• **Aim**
Rewrite the stretch of entries from the line containing "Given: Select the 5D time range" through the end of the entries, with "time range" changed to "date range" and nothing else altered. Leave the pictures out.

## BEGIN

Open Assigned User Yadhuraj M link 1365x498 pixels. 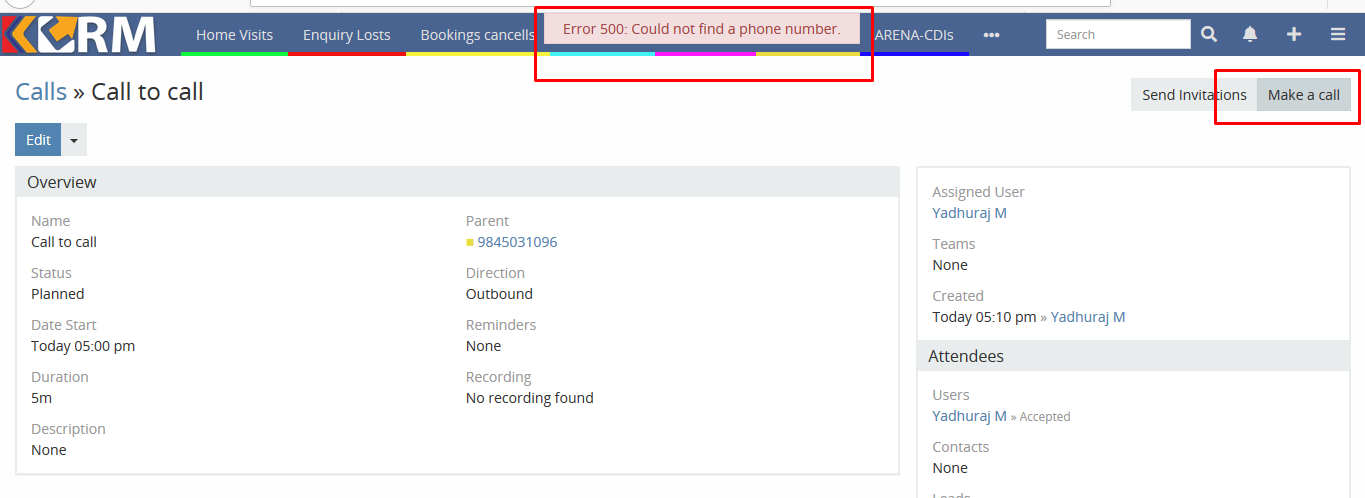969,213
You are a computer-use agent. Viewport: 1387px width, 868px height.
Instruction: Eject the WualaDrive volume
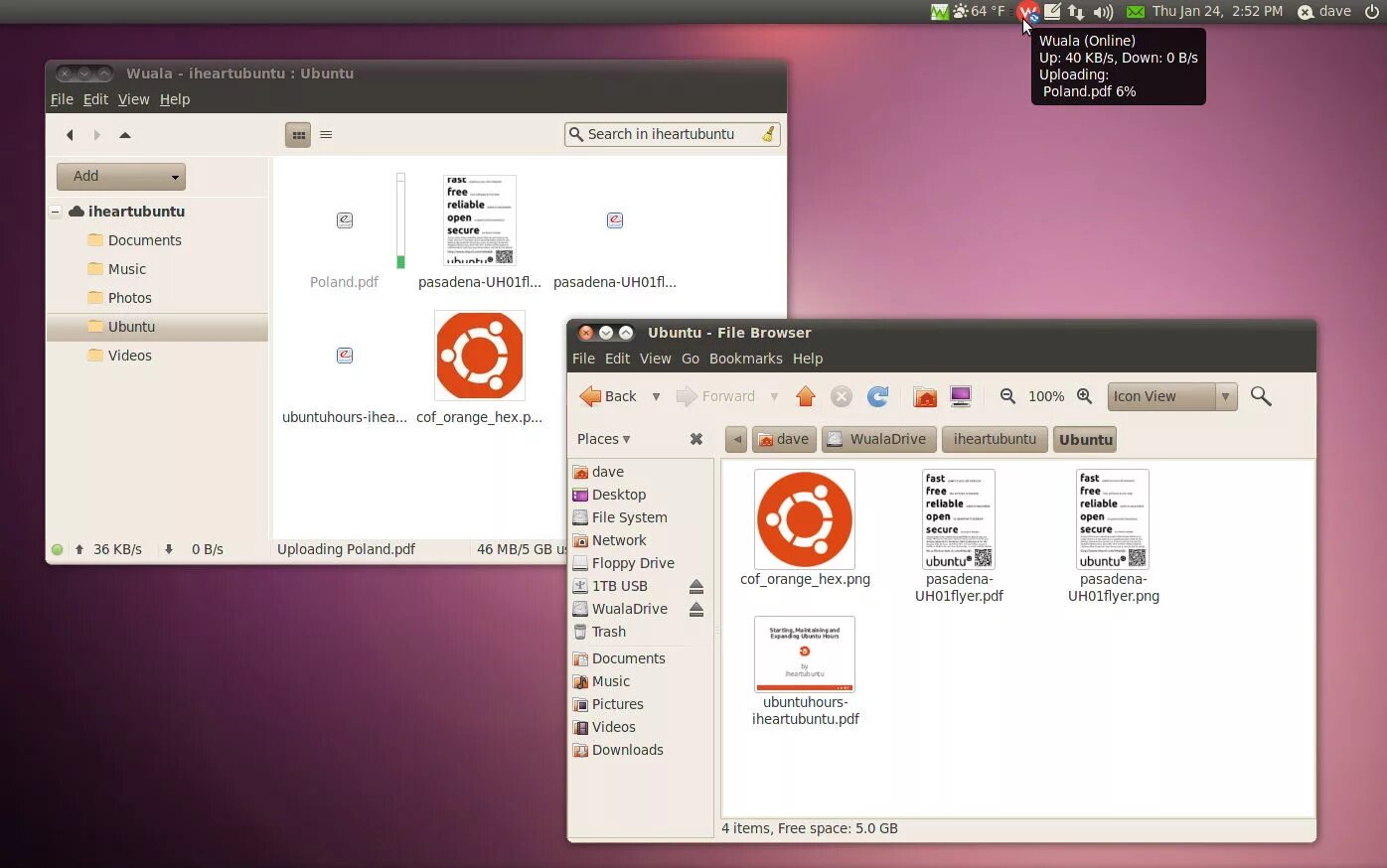click(x=696, y=609)
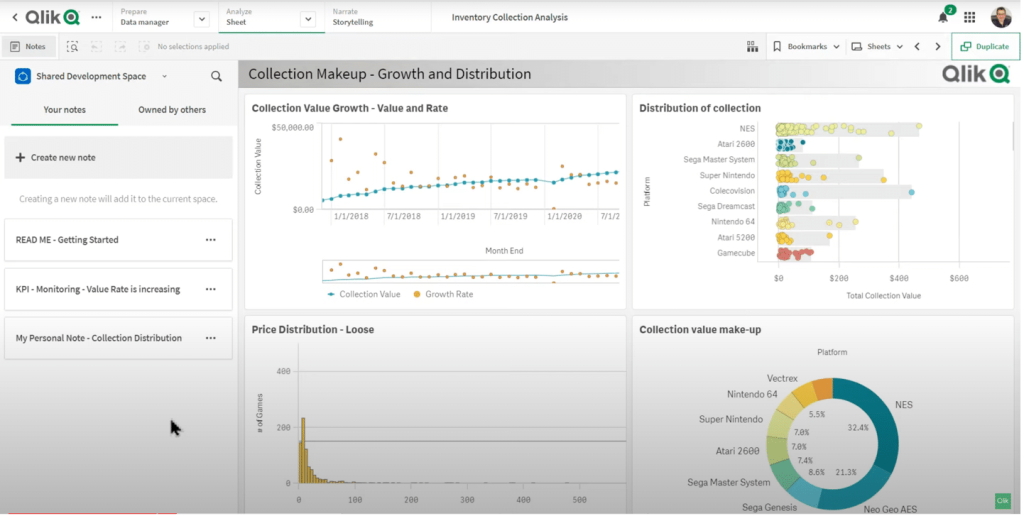Open the apps grid launcher icon
Viewport: 1024px width, 516px height.
pos(970,18)
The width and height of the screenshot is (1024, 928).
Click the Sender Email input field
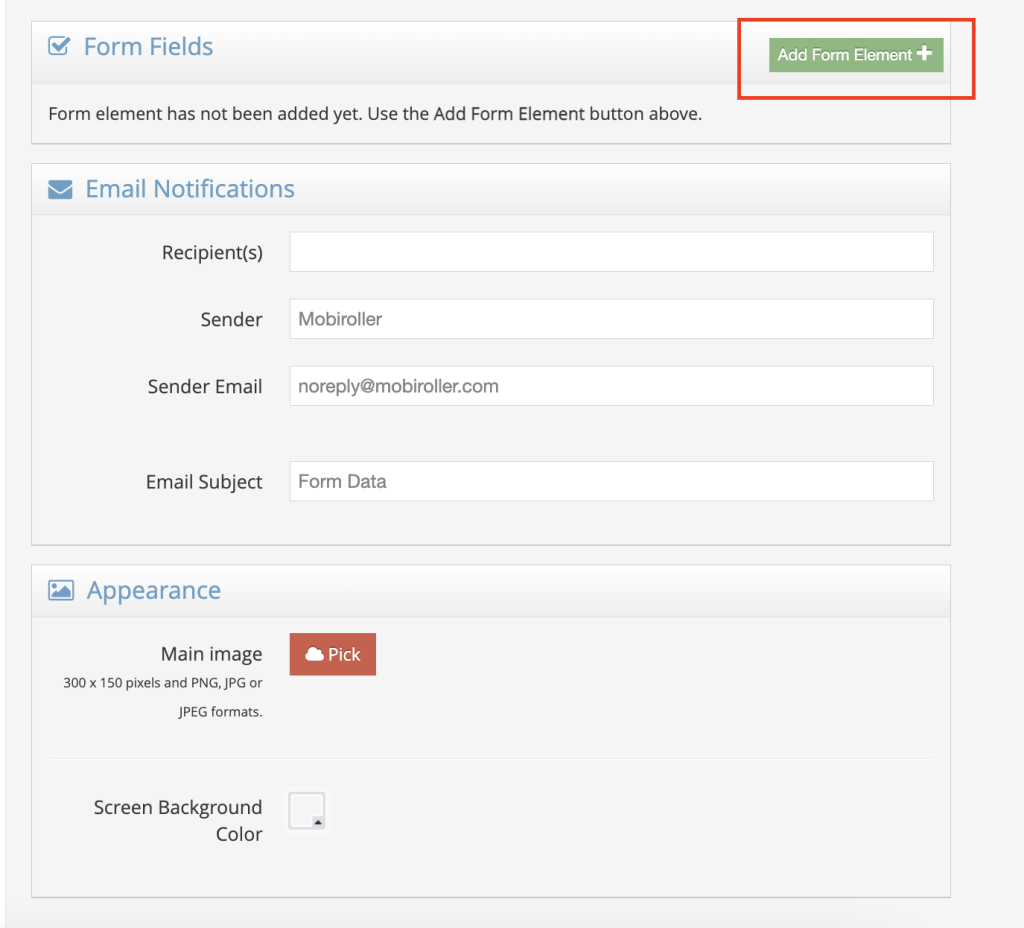coord(610,385)
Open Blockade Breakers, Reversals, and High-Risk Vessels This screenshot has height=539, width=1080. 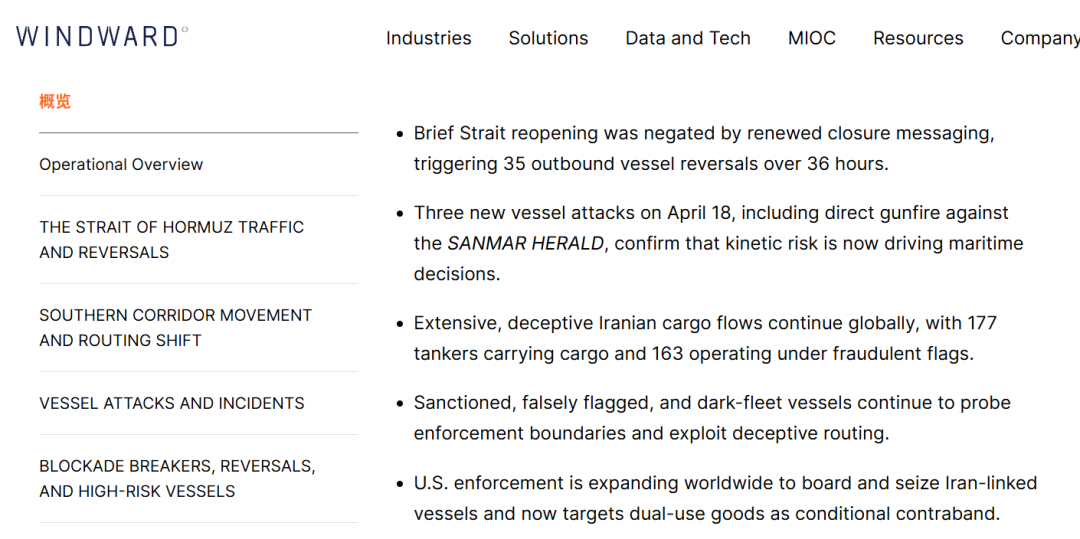point(177,478)
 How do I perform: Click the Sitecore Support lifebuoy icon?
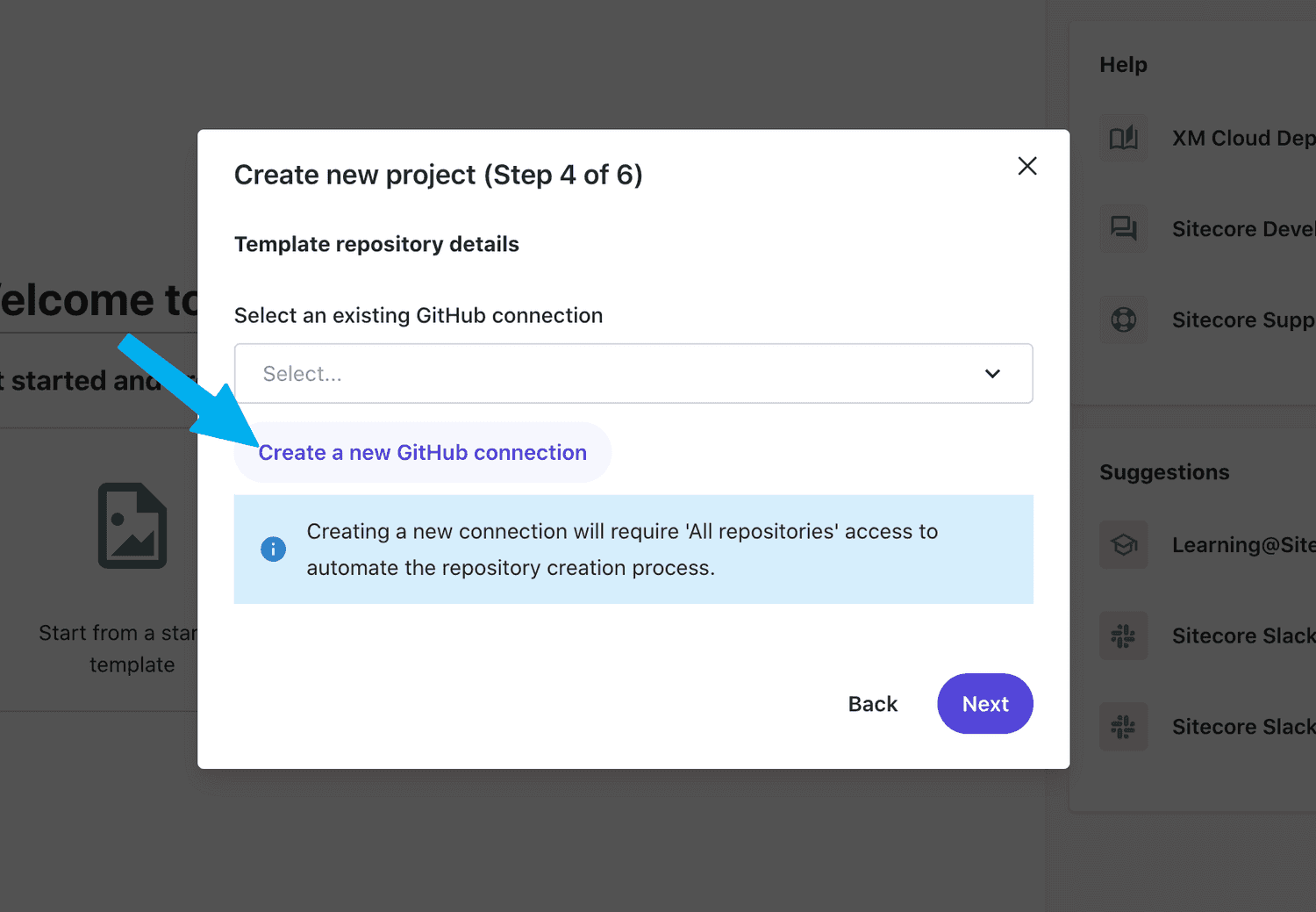[1123, 320]
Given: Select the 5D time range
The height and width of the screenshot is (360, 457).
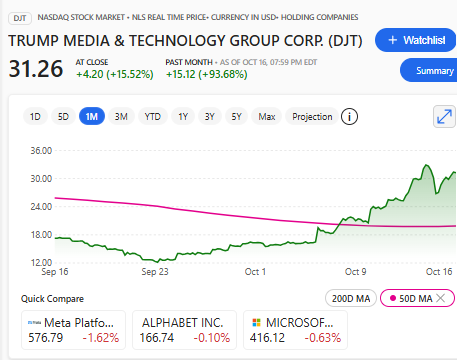Looking at the screenshot, I should click(x=63, y=117).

## END

• **Result of this exercise**
Given: Select the 5D date range
The height and width of the screenshot is (360, 457).
Looking at the screenshot, I should click(x=63, y=117).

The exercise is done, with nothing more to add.